Estelle Kokot, the London-resident South African singer/pianist, sometimes looks surprised to find herself performing, as if she had been sitting at her piano at home and then pulled open the curtains to find an audience there. Yet Kokot is, nonetheless, a powerful, soulful and independent artist whose work seems to need only some occasional final-stage honing.
Kokot played with two fine accompanists: the intonationally precise double-bassist Yaron Stavi and the dynamic American drummer Gene Calderazzo - a trio she calls Ungawa.
Concentrating on original pieces, Kokot visited love, friendship, multi-culturalism and global warming, in a mixture of reflective slow pieces, townships jive and taut funk, often accompanying herself with clipped chords and loosely-swinging countermelodies at the piano. She often became so transported that she would stop playing and weave and wave her arms in a trance-like seated dance.
In hiring two big musical presences on bass and drums, Kokot makes it clear that she wants the rhythmic drive of the music to be a dominant force, though the occasional price is an obscuring of lyrics that deserve more foregrounding than they always get. But her strong and soulful voice cut through both the funky rumble of the rhythm section and the noise of some hysterically supportive fans at the back on her opening feature.

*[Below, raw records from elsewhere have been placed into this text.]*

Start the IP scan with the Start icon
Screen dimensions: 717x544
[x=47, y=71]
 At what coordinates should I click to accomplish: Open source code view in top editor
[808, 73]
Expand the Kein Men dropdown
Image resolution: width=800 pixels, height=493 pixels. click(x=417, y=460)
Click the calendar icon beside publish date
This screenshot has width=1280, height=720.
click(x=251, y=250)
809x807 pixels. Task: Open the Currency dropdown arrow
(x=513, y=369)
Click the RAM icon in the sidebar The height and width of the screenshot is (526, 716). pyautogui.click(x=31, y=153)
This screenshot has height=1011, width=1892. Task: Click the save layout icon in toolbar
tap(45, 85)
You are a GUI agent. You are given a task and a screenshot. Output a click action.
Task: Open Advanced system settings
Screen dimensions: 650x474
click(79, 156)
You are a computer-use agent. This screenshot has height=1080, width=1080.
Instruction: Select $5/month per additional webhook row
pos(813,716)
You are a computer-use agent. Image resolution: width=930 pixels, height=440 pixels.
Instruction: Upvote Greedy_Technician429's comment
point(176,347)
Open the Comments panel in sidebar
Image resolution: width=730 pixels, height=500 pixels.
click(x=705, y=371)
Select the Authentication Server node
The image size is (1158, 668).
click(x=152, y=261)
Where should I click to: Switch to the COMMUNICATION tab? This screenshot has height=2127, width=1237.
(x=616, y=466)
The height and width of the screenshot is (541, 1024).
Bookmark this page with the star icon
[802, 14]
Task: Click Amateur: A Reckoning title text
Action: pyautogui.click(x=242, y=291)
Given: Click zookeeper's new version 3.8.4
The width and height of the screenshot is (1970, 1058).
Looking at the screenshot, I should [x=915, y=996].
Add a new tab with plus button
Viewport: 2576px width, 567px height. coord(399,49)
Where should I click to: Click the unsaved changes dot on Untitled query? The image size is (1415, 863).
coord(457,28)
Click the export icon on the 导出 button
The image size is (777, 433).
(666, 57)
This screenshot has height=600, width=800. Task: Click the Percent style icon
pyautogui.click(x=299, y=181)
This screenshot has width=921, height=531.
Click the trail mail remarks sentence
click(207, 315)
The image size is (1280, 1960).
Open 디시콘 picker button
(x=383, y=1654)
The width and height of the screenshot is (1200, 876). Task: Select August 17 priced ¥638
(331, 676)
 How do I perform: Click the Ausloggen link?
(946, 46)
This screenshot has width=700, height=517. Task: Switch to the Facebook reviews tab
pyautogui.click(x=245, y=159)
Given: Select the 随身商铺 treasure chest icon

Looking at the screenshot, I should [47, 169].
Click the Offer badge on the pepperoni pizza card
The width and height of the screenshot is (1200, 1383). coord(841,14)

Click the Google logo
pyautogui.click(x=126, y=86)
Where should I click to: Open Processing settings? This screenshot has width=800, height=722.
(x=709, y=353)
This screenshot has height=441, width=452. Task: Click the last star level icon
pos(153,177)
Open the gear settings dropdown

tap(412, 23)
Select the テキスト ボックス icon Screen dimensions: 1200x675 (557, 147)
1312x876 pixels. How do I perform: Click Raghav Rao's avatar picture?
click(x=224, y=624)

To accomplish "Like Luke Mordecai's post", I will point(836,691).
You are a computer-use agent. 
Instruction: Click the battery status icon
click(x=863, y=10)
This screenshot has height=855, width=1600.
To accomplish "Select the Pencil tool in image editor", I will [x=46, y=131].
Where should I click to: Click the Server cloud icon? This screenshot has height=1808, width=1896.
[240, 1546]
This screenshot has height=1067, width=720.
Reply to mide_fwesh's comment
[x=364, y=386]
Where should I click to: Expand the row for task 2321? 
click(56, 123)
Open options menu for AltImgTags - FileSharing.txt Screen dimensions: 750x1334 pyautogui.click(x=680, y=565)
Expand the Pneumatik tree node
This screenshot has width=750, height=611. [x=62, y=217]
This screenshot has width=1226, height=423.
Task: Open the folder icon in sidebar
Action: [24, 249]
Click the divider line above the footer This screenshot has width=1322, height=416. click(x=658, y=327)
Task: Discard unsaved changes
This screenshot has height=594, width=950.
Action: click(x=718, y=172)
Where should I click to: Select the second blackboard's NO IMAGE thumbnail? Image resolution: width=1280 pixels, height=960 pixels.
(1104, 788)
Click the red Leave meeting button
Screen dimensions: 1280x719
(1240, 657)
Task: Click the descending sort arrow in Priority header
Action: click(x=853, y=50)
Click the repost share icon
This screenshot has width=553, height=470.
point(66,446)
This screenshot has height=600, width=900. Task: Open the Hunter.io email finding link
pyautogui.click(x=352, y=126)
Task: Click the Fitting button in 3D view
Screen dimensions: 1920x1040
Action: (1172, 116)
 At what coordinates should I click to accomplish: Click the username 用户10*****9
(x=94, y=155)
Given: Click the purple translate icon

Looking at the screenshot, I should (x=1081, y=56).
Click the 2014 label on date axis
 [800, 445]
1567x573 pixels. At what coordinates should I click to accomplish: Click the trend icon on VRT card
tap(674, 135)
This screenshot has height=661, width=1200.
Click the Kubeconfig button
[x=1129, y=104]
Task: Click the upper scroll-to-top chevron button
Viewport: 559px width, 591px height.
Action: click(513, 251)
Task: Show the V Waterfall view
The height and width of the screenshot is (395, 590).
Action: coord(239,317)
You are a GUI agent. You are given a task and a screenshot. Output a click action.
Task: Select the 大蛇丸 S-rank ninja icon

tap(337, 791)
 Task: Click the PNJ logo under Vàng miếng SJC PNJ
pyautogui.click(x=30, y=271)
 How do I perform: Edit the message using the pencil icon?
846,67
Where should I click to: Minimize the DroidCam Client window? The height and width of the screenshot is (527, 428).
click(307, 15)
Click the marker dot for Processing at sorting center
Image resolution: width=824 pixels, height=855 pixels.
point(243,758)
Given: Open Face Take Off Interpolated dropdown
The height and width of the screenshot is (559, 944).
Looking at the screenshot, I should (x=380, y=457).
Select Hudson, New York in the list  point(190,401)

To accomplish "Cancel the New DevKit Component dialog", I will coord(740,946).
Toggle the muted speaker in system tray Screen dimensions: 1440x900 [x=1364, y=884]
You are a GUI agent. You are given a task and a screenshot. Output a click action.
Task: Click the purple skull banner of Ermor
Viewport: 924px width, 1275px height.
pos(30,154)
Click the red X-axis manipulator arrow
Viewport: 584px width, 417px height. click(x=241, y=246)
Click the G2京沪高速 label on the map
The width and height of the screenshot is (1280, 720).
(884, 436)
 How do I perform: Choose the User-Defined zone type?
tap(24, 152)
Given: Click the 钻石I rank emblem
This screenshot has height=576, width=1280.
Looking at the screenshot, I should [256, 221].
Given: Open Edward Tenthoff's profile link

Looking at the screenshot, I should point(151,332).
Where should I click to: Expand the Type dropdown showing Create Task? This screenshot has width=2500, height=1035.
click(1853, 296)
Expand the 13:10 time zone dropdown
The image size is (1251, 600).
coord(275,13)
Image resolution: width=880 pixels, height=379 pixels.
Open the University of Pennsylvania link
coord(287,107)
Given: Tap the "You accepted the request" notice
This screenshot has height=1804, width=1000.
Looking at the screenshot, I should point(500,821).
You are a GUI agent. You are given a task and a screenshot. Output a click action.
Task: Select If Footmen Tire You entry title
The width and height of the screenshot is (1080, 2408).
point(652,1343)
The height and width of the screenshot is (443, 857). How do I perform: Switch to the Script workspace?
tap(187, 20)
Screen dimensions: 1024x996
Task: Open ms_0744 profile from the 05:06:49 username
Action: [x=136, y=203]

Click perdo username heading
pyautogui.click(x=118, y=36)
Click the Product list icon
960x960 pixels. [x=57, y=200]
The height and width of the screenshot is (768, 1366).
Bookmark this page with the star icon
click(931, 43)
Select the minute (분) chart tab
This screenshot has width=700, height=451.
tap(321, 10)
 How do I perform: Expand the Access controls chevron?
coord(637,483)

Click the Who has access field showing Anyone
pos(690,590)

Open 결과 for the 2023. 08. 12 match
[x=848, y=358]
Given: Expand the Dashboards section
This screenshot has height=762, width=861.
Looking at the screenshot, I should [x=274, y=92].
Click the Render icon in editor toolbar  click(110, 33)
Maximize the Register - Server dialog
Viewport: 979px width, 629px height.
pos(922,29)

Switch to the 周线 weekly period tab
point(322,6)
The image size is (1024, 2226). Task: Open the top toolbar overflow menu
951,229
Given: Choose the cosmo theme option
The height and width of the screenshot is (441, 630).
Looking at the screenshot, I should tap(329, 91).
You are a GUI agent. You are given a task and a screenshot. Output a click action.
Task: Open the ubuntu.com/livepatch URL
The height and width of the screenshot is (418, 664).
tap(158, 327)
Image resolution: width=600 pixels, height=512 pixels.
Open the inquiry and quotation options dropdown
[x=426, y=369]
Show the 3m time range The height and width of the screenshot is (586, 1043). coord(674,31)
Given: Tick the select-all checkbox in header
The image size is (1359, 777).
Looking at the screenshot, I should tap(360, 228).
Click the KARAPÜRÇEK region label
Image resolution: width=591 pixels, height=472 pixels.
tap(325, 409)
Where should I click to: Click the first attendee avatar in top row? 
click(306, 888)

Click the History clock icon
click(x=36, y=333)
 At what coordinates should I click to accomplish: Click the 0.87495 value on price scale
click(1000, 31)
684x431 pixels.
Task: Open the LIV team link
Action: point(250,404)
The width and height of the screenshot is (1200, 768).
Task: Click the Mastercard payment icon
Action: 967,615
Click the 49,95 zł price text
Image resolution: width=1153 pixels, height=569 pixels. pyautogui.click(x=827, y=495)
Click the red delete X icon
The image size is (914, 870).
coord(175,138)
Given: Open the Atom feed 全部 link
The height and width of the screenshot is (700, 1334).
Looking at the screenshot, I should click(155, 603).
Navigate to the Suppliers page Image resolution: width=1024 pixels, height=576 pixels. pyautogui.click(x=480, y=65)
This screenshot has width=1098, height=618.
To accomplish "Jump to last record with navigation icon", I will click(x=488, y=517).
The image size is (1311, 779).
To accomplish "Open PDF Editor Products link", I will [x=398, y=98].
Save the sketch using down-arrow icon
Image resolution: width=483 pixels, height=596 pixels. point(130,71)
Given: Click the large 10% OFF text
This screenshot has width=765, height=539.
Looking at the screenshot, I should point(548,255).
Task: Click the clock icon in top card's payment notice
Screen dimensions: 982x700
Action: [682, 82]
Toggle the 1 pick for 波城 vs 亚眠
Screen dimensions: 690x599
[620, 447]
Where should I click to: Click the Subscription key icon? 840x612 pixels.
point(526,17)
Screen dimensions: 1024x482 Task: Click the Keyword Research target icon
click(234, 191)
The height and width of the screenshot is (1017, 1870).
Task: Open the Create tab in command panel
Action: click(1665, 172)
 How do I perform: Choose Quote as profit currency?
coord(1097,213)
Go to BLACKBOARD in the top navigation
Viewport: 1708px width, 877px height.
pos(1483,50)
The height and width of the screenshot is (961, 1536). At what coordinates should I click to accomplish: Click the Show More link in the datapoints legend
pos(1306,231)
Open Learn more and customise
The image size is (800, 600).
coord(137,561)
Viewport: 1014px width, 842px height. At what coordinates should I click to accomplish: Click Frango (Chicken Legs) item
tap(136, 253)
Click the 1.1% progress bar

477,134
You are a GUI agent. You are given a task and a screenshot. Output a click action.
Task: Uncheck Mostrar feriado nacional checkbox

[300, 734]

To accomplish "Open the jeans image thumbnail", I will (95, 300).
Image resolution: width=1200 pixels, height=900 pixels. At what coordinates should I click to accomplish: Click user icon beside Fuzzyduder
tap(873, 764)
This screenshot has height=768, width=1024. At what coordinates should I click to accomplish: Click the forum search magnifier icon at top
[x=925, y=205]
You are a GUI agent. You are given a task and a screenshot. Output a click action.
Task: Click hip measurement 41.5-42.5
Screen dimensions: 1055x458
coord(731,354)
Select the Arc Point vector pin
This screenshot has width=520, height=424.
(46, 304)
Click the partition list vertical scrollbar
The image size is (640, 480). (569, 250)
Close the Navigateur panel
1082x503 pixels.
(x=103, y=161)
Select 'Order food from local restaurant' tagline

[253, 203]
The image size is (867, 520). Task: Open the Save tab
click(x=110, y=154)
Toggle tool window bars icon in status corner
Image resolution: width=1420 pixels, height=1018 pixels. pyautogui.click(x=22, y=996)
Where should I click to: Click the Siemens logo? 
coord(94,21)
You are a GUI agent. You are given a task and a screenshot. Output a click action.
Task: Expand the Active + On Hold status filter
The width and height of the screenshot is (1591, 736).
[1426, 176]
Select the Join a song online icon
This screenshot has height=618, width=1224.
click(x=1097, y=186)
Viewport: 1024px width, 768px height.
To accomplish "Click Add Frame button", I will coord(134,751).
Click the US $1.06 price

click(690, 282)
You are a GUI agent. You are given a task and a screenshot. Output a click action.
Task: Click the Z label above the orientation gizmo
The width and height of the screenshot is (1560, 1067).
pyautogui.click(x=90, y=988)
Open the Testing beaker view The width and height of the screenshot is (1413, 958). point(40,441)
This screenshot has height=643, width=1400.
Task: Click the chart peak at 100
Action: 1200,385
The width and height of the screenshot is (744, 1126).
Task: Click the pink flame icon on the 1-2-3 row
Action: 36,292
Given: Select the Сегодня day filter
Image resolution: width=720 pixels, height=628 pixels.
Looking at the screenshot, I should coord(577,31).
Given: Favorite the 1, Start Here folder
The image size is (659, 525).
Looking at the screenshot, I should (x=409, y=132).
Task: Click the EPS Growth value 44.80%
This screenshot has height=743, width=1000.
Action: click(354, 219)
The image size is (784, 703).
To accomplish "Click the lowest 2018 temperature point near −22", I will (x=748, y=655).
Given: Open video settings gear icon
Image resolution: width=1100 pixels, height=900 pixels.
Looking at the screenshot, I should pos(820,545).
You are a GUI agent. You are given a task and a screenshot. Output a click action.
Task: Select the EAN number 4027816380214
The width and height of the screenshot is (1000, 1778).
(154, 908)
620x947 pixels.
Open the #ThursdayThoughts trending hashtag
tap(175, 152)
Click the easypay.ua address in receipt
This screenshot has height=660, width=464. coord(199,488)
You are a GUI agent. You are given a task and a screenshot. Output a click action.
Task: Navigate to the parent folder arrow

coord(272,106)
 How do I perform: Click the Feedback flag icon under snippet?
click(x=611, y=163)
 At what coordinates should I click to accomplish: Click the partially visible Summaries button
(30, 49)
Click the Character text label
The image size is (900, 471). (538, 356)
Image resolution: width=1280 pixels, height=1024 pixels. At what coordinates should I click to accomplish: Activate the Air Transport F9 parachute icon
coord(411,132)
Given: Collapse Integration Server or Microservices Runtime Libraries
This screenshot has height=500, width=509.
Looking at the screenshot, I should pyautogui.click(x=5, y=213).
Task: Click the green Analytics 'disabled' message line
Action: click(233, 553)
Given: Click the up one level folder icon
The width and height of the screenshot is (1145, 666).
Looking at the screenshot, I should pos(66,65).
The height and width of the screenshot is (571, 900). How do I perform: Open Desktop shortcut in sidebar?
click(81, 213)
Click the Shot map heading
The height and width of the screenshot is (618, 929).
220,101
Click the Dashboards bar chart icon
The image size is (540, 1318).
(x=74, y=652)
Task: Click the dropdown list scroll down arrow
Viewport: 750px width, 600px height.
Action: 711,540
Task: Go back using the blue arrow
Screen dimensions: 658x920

Gene Calderazzo maintained a hypnotically spacey, ticking pulse behind Kokot's voice on the casually rhapsodic See You On Sunday, delivered a whipping hi-hat pattern to kick in Kokot's striking original Love is Not Unique, and swelled to an exultant climax enmeshed with Stavi's darting basslines to wind it up. Kokot's is a personal, unselfconscious, sometimes perplexing talent, but her music is often vividly surprising, and unquestionably all her own.